Stop Hiring for Résumés. Start Hiring for Obsession.

 



Some of the strongest hires come from the most unexpected places.

Over the past four years, I’ve interviewed thousands of candidates and extended offers to about 40 people. I am 27 years old, and to this day, I have never actually sat on the other side of a job interview. Instead, I’ve built two companies from the ground up and successfully raised venture capital for both.

Through this journey, I learned that masterfully building a team is a startup's ultimate unlock. It is the only way to move in days rather than months. If you want to build a high-velocity team, you have to throw out the traditional corporate playbook.

1. The Core Principles of Startup Hiring

In an era defined by massive tech layoffs and rapid AI-driven automation, headcount is no longer a vanity metric. Strategic, lean hiring is everything.

When evaluating talent, I filter through three first principles:

  • Target the "Nights & Weekends" Crowd: Hire the people who are already building in your space entirely on their own time.

  • Keep Sourcing In-House: Find talent near your network—friends of friends, online communities, or cold outreach to people doing interesting work. Never outsource this foundational stage.

  • You Get What You Optimize For: If you optimize for prestige, you will get a team of ex-Meta engineers.
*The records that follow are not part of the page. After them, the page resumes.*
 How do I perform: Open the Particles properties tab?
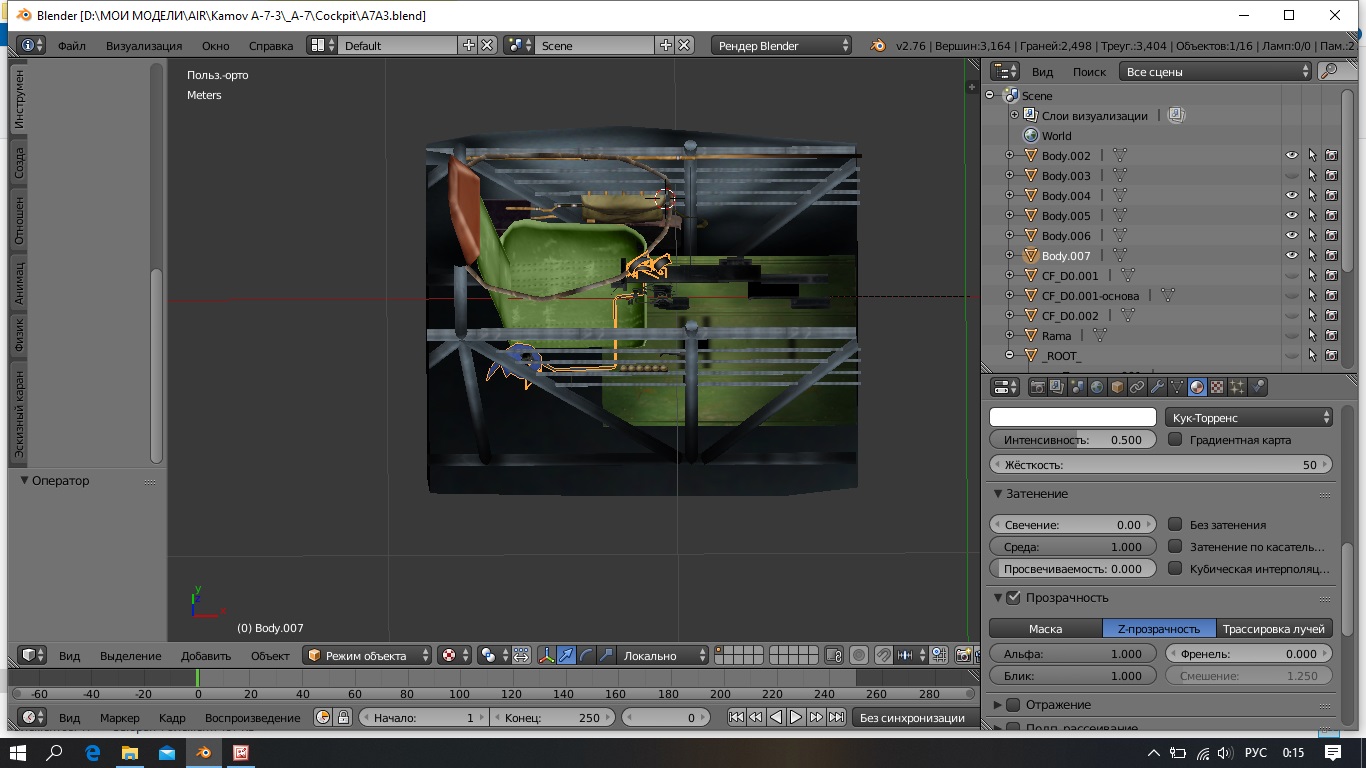(x=1237, y=387)
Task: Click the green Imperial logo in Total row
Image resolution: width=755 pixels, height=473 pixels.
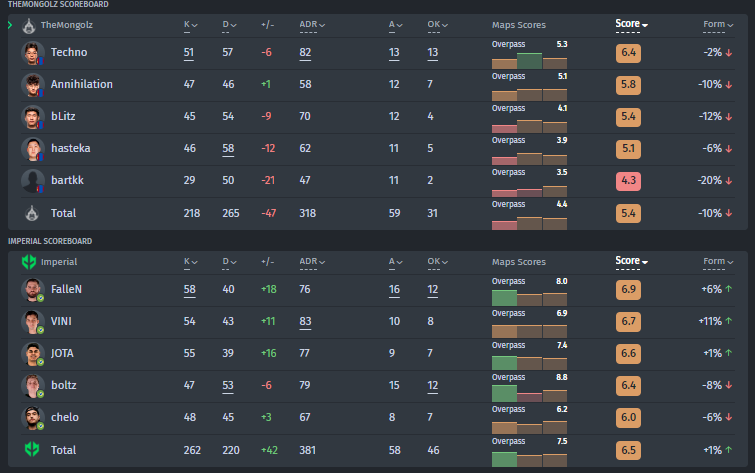Action: tap(30, 449)
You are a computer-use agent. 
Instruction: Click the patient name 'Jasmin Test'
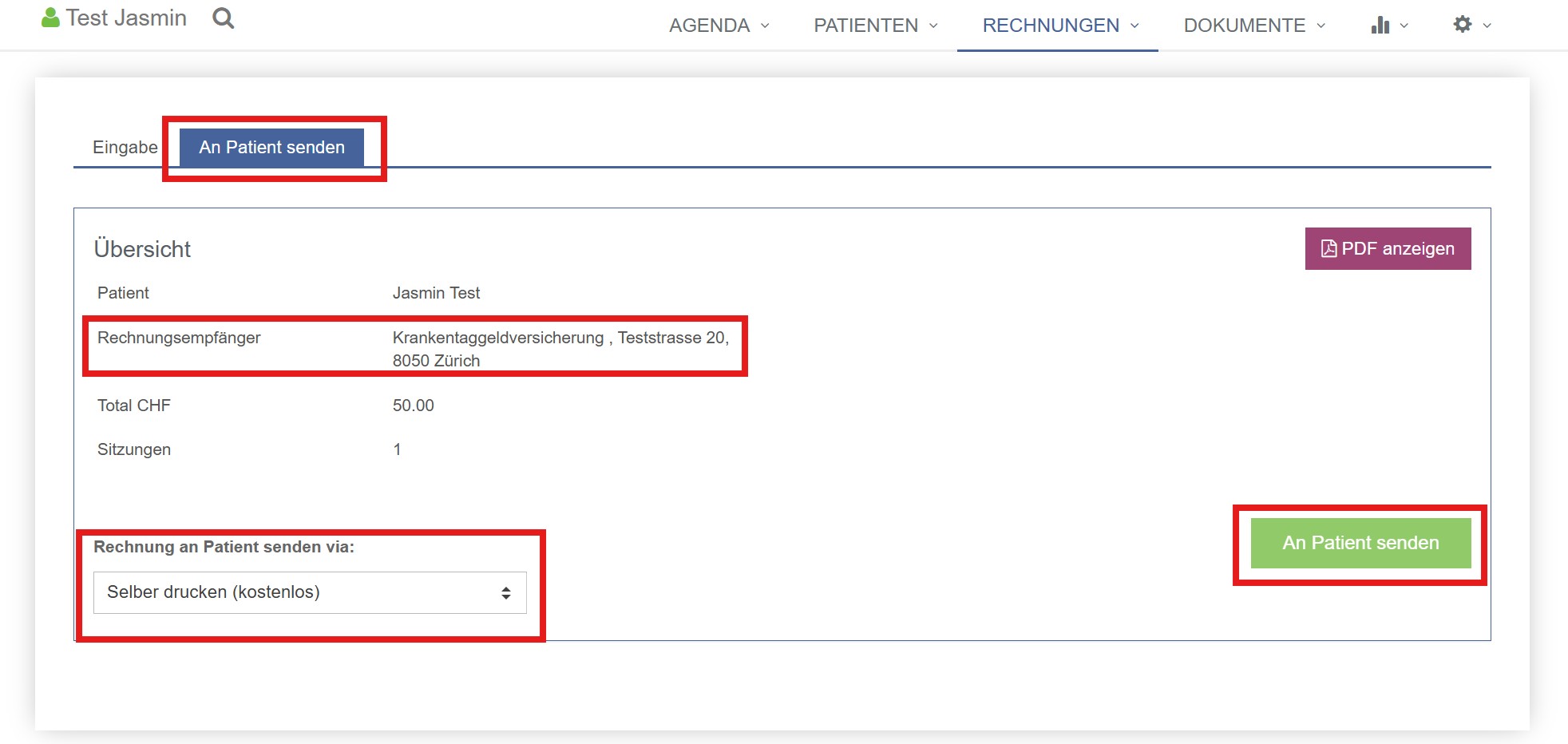point(436,293)
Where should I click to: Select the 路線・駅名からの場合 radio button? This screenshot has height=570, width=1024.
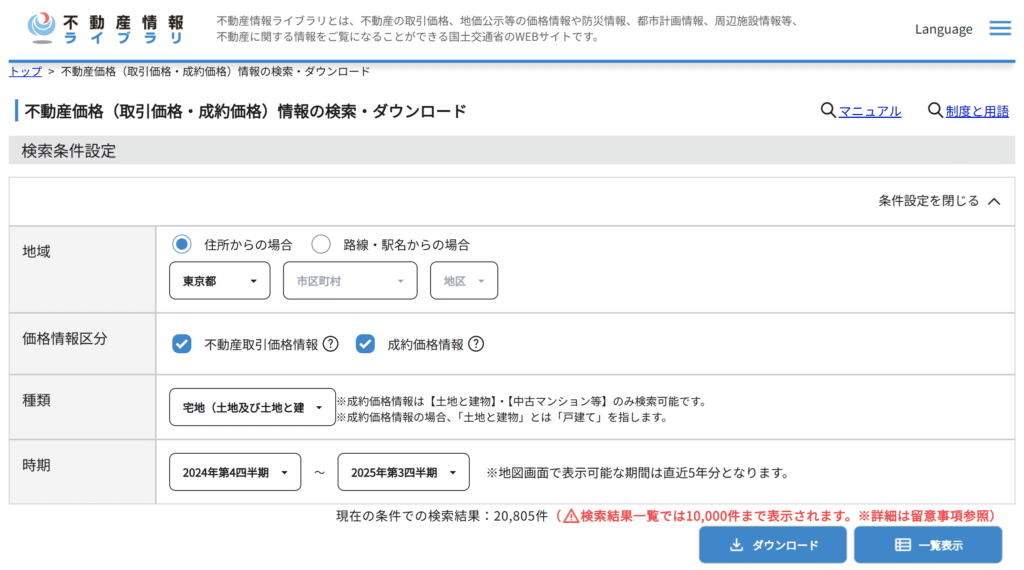point(321,244)
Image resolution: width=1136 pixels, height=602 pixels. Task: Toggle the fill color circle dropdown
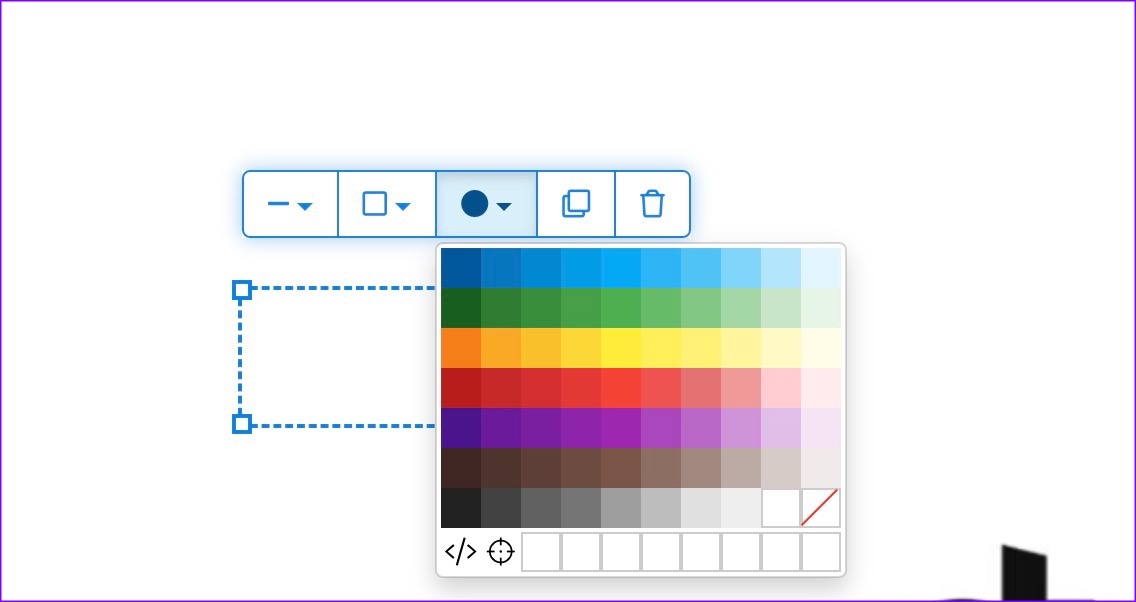click(x=486, y=204)
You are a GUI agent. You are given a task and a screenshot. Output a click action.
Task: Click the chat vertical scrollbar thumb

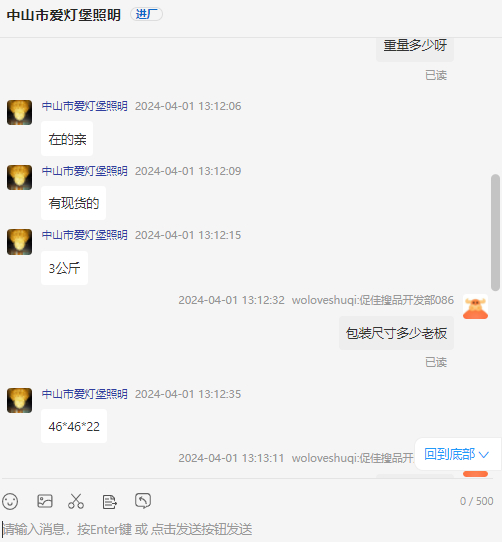(x=495, y=233)
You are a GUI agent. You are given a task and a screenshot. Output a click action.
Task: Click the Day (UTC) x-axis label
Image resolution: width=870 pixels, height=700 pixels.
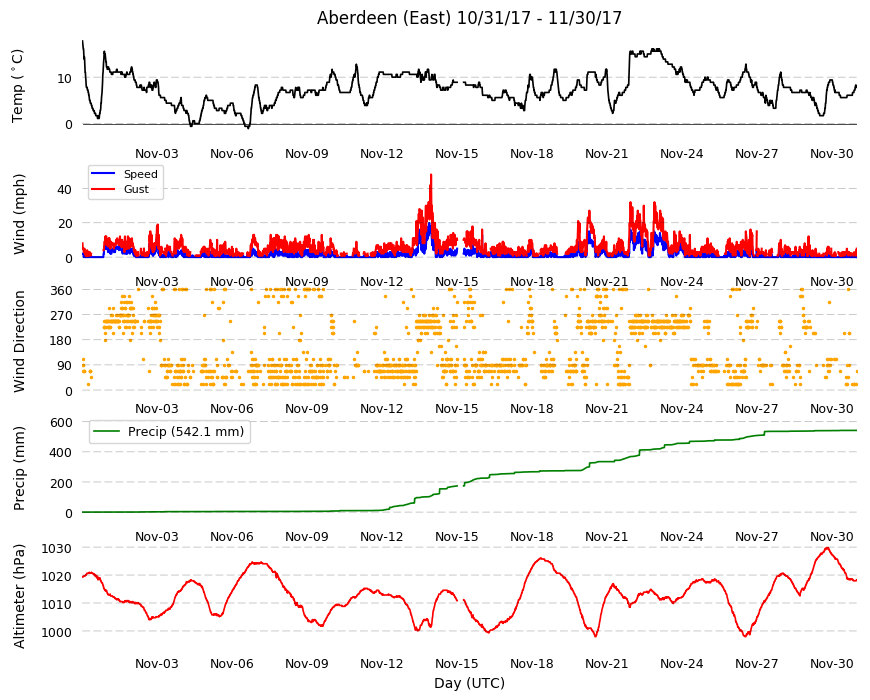[469, 683]
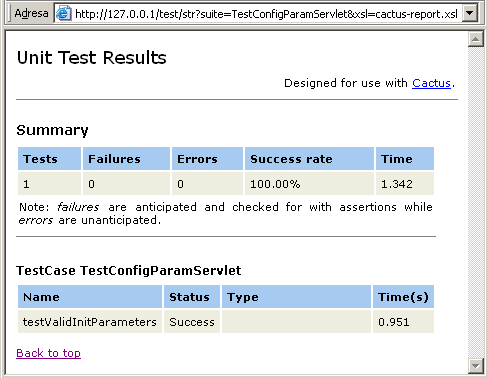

But in a fast-moving startup culture, the person who rejected a Big Tech offer to scale their own passion project from zero to 50,000 users will almost always out-fit and out-execute the credentialed corporate veteran.

2. Hire the People Already Doing the Work

Three years ago, I hired an 18-year-old as a community ambassador. It was a simple, five-hour-a-week gig. We chose him because he was already voluntarily spending 20 to 30 hours a week in our app, building a community for us, just because he loved it.

Within three months, he completely outgrew the role and became our Head of Community, scaling our Discord to 200,000 members and quadrupling our creator base. Today, at just 21, he is a founding engineer and our lead mobile developer.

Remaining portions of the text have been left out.